Wanita Kue termenung mendengar ucapan tersebut. Begitu tinggi cita-citanya ingin menjadi laut. Apakah akan terwujud?

***

Hari ini begitu panas, matahari semakin meninggi. Namun, tak menyurutkan semangat Wanita Kue untuk berbagi. Hari itu, anak-anak masyarakat berdatangan memenuhi rumahnya, berkumpul di ruang tengah untuk mendengarkan cerita-cerita dari Wanita Kue.

Ketika ia menyiapkan hidangan di dapur, terdengar teriakan di luar rumahnya. Lantas, ia bergegas melihat apa yang terjadi. Tak disangka kerumunan orang telah mengepung rumahnya. Berbagai protes dilemparkan. Alasan logisnya ialah mereka menyangka anak-anaknya di sandra Wanita Kue untuk dicuci otaknya.

“Keluarkan Wanita Kue dari kota ini!” teriak salah satu dari kerumunan.

“Jangan biarkan ia mencuci otak anak-anak kami!” teriakan dari sisi yang lain.

Sementara anak-anak bergeming penuh tanda tanya. Sedangkan Wanita Kue berusaha menenangkan mereka. Kemudian ia memberanikan diri keluar dari rumahnya. Seketika, beberapa orang menghampirinya tanpa aba-aba, membawa wanita tersebut untuk bergabung di kerumunan. Setelah itu, ia diarak-arak menuju kolam ajaib untuk diubah paksa.

Sesampainya di kolam, orang-orang dengan berbagai bentuk mengutarakan berbagai macam  protesnya.
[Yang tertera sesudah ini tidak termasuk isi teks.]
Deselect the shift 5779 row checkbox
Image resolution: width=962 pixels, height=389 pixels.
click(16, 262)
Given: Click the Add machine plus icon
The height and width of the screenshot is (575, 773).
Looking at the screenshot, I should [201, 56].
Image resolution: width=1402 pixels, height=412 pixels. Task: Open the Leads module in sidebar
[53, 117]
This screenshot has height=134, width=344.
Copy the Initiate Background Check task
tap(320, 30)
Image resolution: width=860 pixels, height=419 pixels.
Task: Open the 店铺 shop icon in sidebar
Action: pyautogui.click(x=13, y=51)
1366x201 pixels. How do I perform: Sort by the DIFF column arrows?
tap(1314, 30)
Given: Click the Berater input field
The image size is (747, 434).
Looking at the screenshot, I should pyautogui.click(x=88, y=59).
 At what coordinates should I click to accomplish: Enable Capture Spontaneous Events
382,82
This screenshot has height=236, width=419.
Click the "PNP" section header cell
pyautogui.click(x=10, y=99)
Termasuk menghabisi Wanita Kue sebagai jalannya.

“Hilangkan Wanita Kue dari kota kami!”

“Tenggelamkan ia di kolam ajaib ini, agar ia berubah seperti kami!”
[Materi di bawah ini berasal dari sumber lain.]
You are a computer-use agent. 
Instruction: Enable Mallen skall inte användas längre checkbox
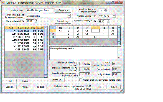coord(80,80)
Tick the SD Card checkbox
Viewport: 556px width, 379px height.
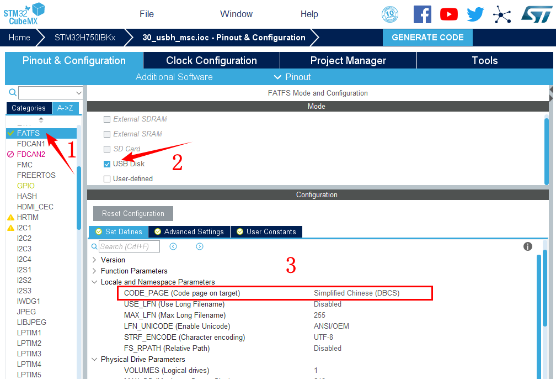pyautogui.click(x=107, y=149)
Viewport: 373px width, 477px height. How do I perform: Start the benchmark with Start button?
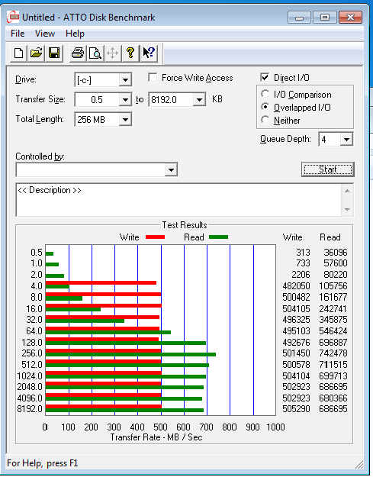click(328, 169)
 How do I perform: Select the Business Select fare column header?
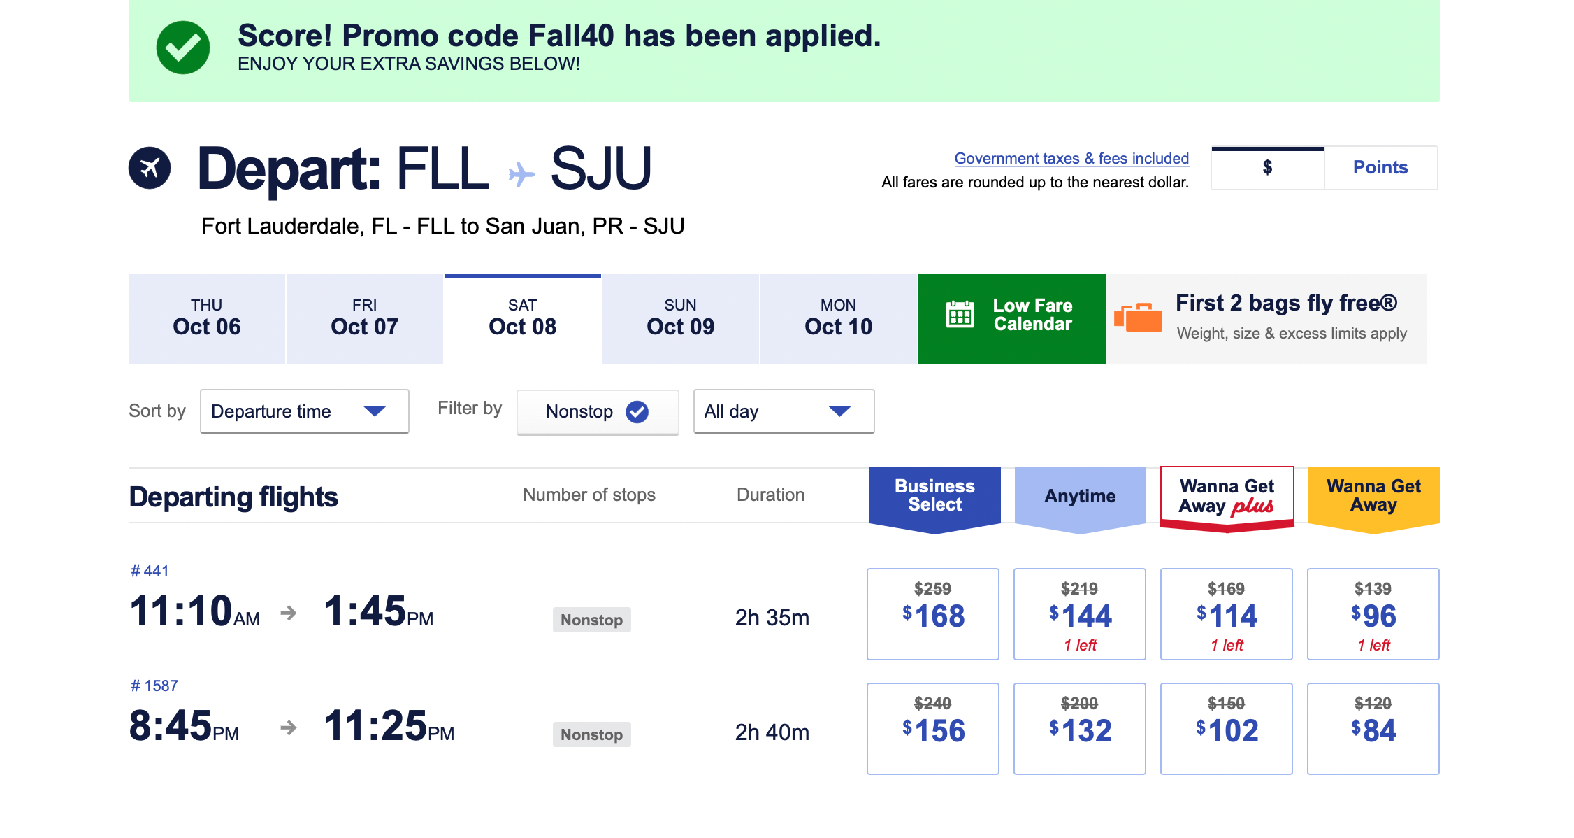[x=934, y=495]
Wanita Kue hanya terisak, tak mampu melawan karena benar-benar sendirian. Hanya keyakinan dalam hati agar semua ini segera usai.

“Perhatian!” instruksi Si Kaki Panjang dan lebar sebagai tetua melengking Panjang.

“Kita putuskan, Wanita Kue harus di hilangkan!” teriaknya, lantas diikuti kericuhan dan persetujuan orang-orang.

“Kita lemparkan ia ke kolam ajaib!” serunya dengan semangat sambil melompat-lompat. Gemuruh semakin beramai. Apalagi ketika Wanita Kue benar-benar dilemparkan ke dasar kolam dengan sekali hempas.

Inilah akhir kehidupan. Semoga Tuhan mendengar setiap harapan yang dilangitkan. Termasuk cita-citaku yang orang lain remehkan. Batin Wanita Kue dalam hatinya yang pasrah ketika menerjang kedalaman kolam.

Sementara di atas, semua orang bersorak ramai, berbahagia atas kepergian Wanita Kue. Namun, kebahagiaan tak berlangsung lama. Tiba-tiba gempa menggetarkan bumi yang mereka pijak. Perlahan air kolam ajaib menggulung bagai ombak, meninggi hingga batas tak terhingga. Gempa pun berhenti dan orang-orang menganga menatap pemandangan di depan mata.

Seketika air tersebut menghempas kembali bumi termasuk mereka yang bergumul. Tak ada yang mati sia-sia, semuanya berubah menjadi manusia. Cita-cita Wanita Kue telah terwujud.